The paradigm of first-line treatment of chronic lymphocytic leukaemia (CLL) is currently undergoing a radical change. On the basis of several randomised phase III trials showing prolongation of progression-free survival, chemoimmunotherapy is being replaced by treatment based on novel, orally available targeted inhibitors such as Bruton tyrosine kinase inhibitors ibrutinib and acalabrutinib or bcl-2 inhibitor venetoclax. However, the use of these agents may be associated with other disadvantages. First, with the exception of one trial in younger/fit patients, no studies have so far demonstrated benefit regarding the ultimate endpoint of overall survival. Second, oral inhibitors are extremely expensive and thus currently unavailable due to the absence of reimbursement in some countries.
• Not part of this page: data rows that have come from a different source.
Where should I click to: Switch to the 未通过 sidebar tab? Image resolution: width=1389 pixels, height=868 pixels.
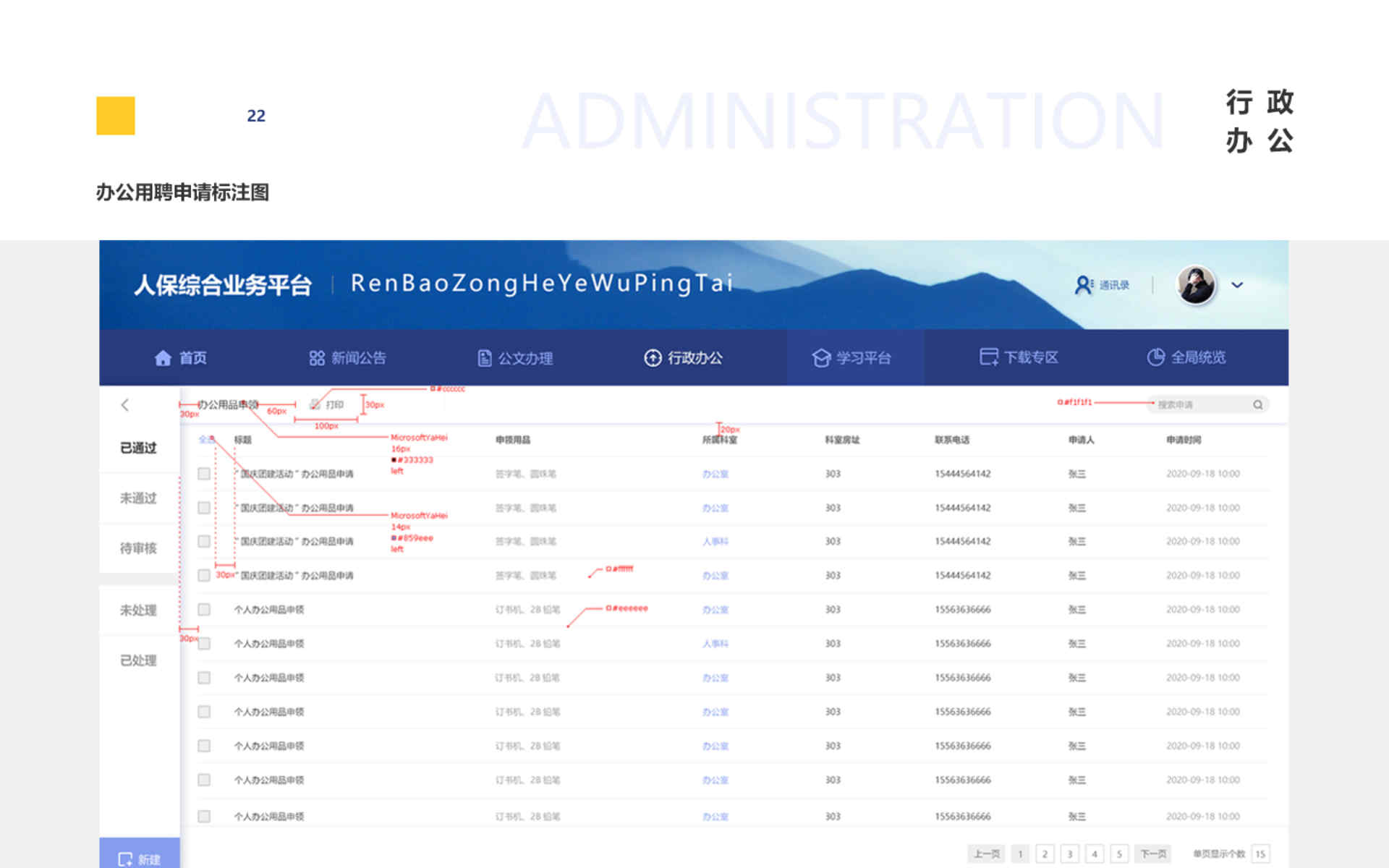pos(138,498)
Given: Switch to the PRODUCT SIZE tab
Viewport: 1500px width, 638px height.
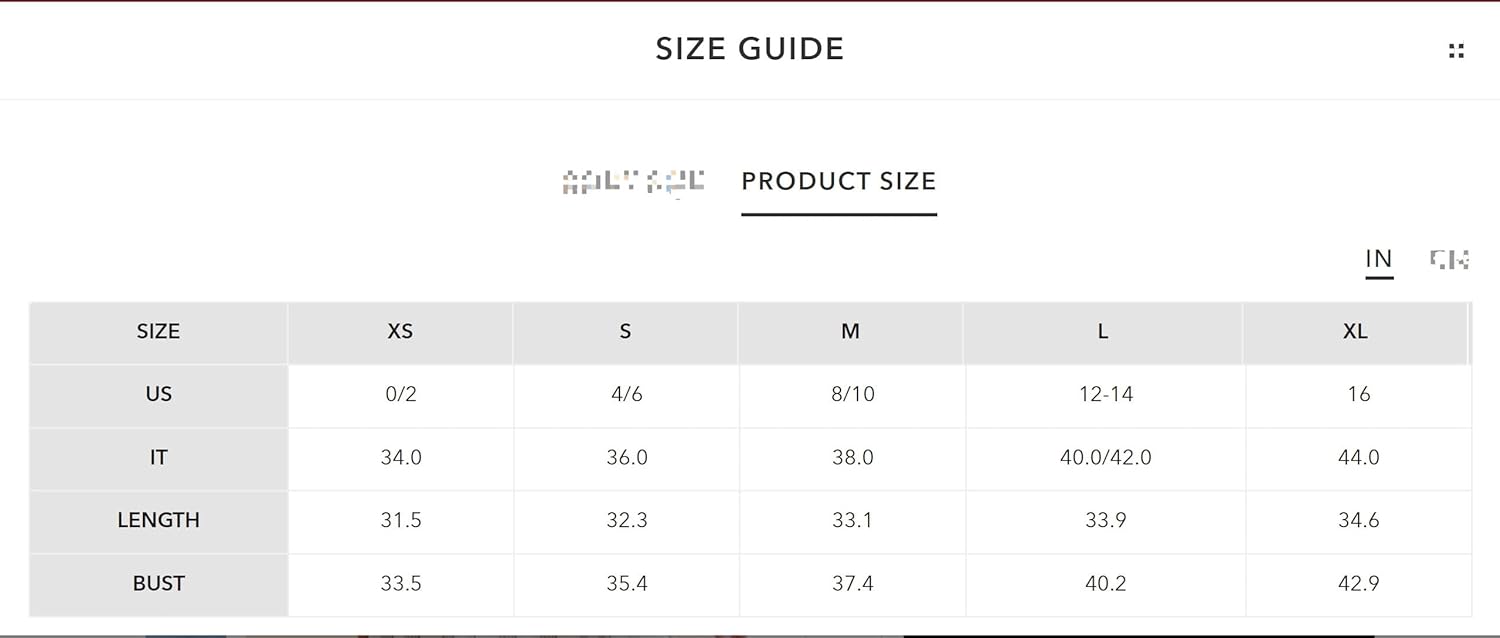Looking at the screenshot, I should pos(839,181).
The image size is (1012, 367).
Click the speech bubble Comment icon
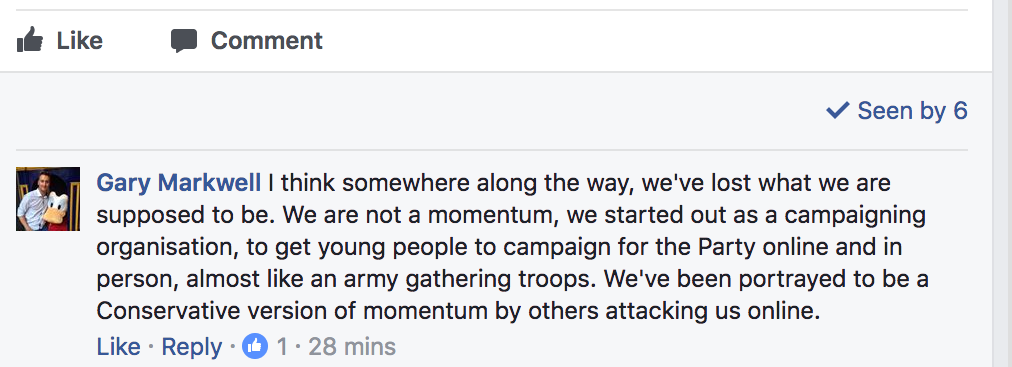184,41
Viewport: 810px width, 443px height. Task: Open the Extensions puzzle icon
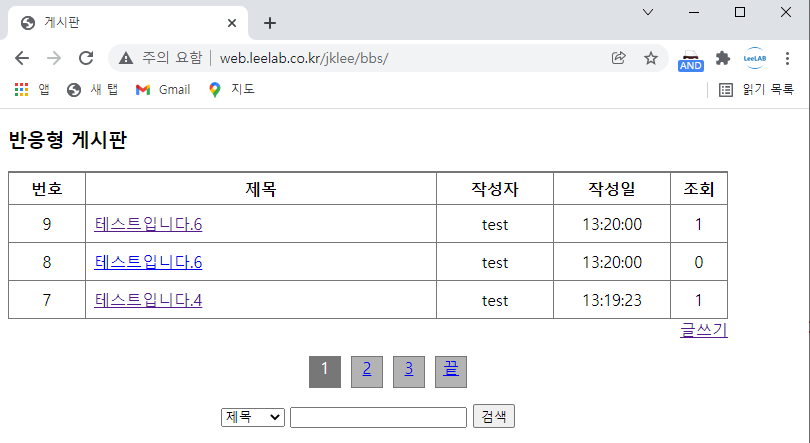pos(723,58)
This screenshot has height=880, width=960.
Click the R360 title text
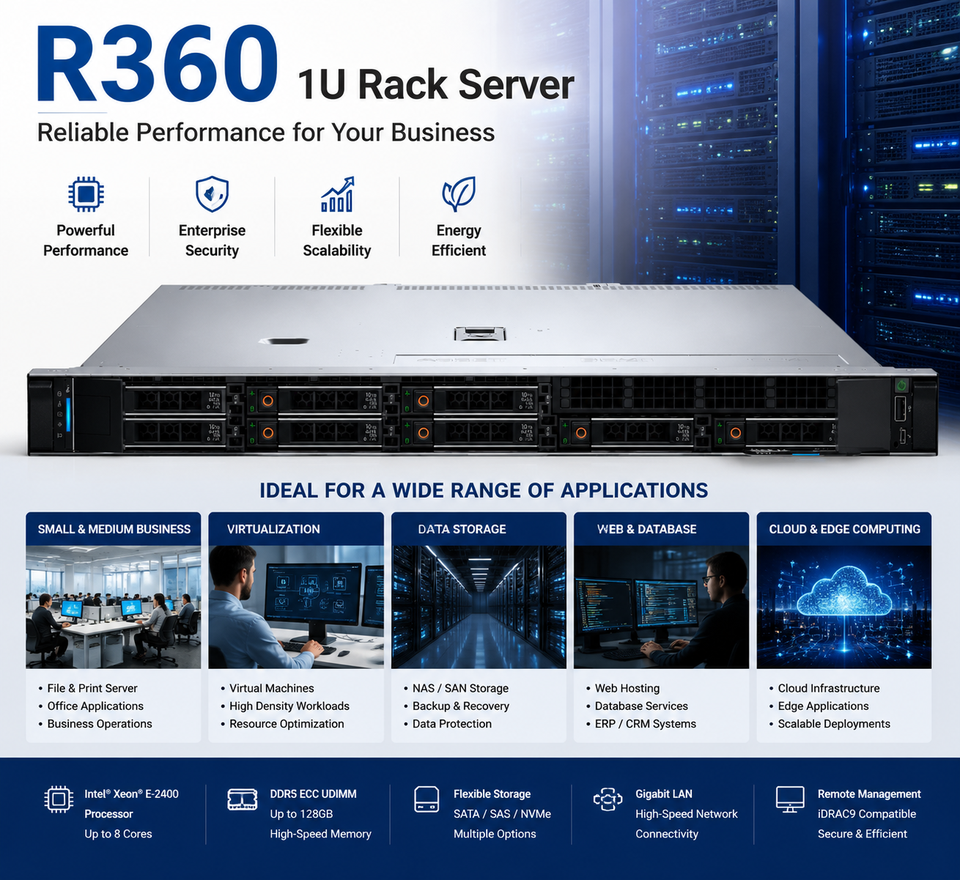click(x=157, y=64)
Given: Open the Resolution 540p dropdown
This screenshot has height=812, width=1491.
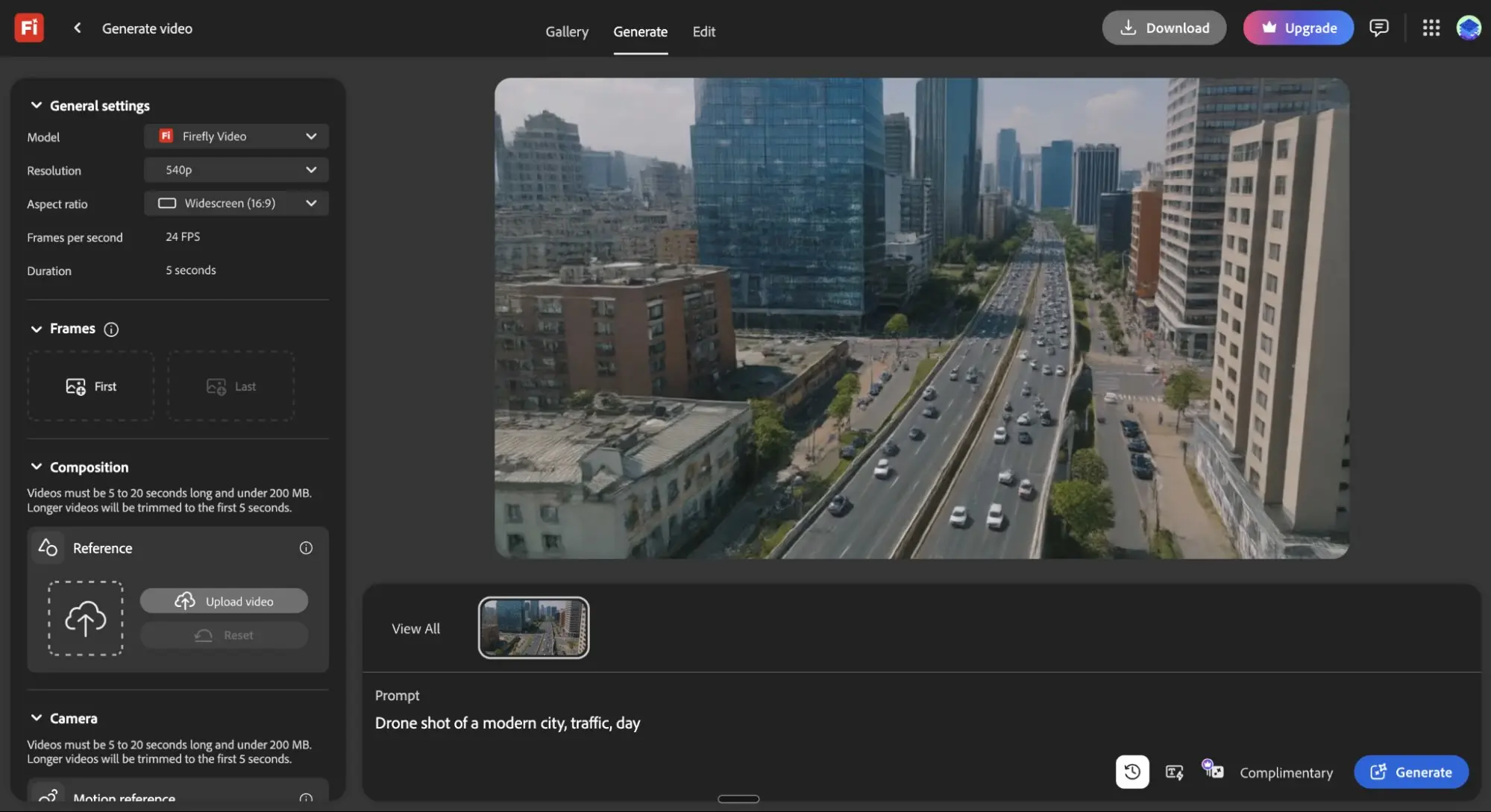Looking at the screenshot, I should (236, 169).
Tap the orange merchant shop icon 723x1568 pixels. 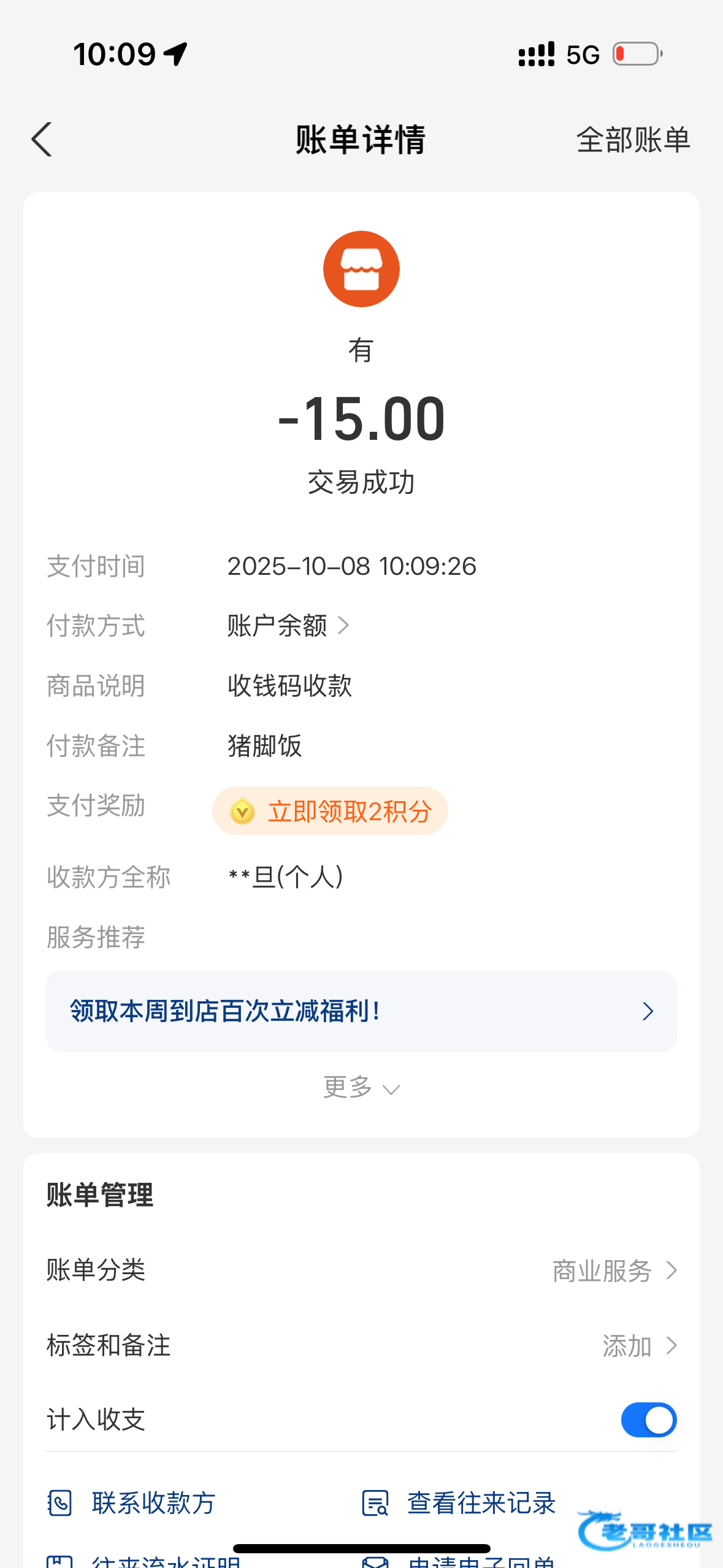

Third, treatment with ibrutinib and acalabrutinib necessitates long-term administration until progression; this may be associated with accumulation of late side effects, problems with patient compliance, and selection of resistant clones. Therefore, the identification of a subset of patients who could benefit from chemoimmunotherapy would be ideal. Current data suggest that patients with the mutated variable region of the immunoglobulin heavy chain (IGHV) achieve fairly durable remissions, especially when treated with fludarabine, cyclophosphamide, and rituximab (FCR) regimen. This review discusses current options for treatment-naïve patients with CLL.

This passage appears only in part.